Interesting to hear that your style of game is low-prep! That seems different to how I’ve heard advice in the OSR sphere to avoid the quantum troll, to map explicitly, that it’s impossible to make a good dungeon in 5 minutes on the fly etc etc, all advice that runs counter to how a low-prep game would play.

I don’t fully understand your distinction between Lacanian ‘obsession and hysteria’, but I think the idea of an obsessive ritualistic loop that is ultimately pointless is interesting.

The thing is, I’m not sure if the boundaries between OSR and Storygames are as clear-cut as you say! I say this as someone who dabbled in PbtA and devoured lots of best-practice blogs when playing Dungeon World, BitD and MotW. Both OSR games and Storygames are engaged in a moment-to-moment interpretation of events to create a narrative. I know it’s part of the OSR mythos that story is ‘retroactive’ and a byproduct, but the truth is that good OSR GMs are involved in fictionalising a narrative all the time, it’s just that it happens in the interpretation of random tables, wandering monster encounters, and responses from a ‘living’ environment. I practice reincorporation as an OSR GM: when I roll ‘bandits’ on a random table, I might decide that these are the same bandits from last session, or say that these bandits are on the run from the Count the parties are seeking.

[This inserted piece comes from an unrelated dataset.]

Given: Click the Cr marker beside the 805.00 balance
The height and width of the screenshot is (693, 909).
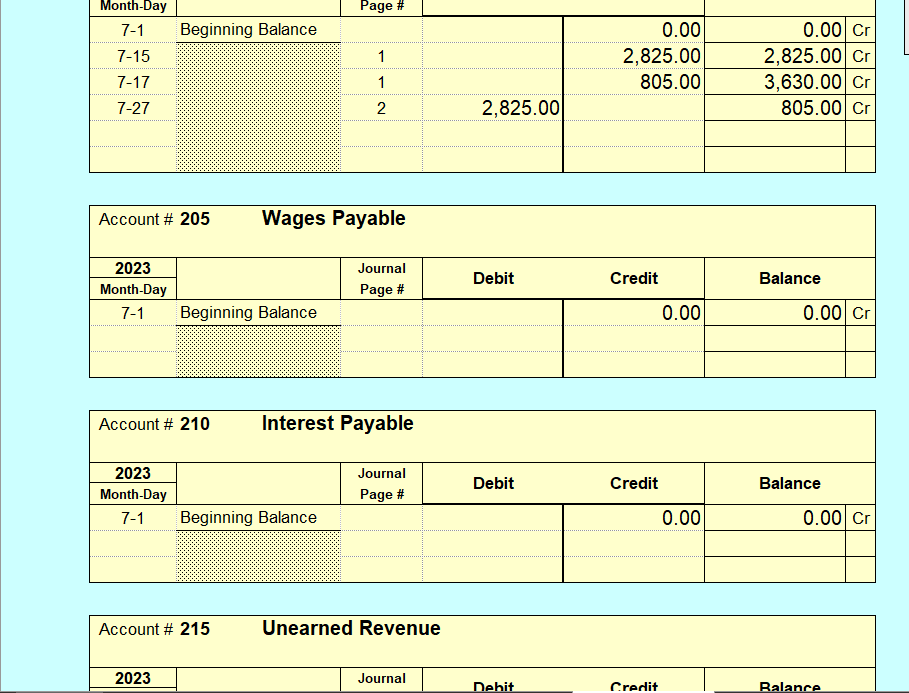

It’s just that Storygames ground these emergent narratives in Player Moves and GM Principles, whilst OSR games ground them in random tables and ‘logical consequences’. Perhaps the other major difference is, as you’ve noted, the degree to which these narratives are crowd-sourced collaboratively or decided purely by the GM. And again, I think this is mythos because some PbtA tables lean more towards GM-creation and others lean more towards collaboration. OSR tables can also be collaborative too, especially when players are negotiating with the GM in the rulings-not-rules decision making.

As to obsessive death-loops…the Ur-Text of PbtA, Apocalypse World, is a remarkable bit of game design. The GM principles and the genre it’s emulating guarantees that the longer the players play, the worse the world gets. Their allies will die, power structures get upended, things fall apart. In some sense, the only way to win is not to play… Later PbtA games might gesture more towards traditional narrative structures, with a Big Bad, or a meta-quest, but that’s because PbtA was always about genre-emulation.

All of this is to say that I strongly believe that OSR and Storygames are often talking past each other when talking about ‘difference’.